● Problem details
Spot each line in the records below where the word "pixels" occurs, then copy it.

(Stored items from a collection)

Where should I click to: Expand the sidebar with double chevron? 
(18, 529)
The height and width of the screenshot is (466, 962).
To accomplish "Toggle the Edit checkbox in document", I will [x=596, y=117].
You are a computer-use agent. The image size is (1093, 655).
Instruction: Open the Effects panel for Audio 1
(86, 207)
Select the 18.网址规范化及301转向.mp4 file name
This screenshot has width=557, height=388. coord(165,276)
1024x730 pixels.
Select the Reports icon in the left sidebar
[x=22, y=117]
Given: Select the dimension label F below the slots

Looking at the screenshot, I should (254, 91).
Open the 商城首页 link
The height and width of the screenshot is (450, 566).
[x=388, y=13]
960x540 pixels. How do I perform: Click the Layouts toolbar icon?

● Output for this task
1024x730 pixels.
960x540 pixels. How do I perform: Click the Layouts toolbar icon?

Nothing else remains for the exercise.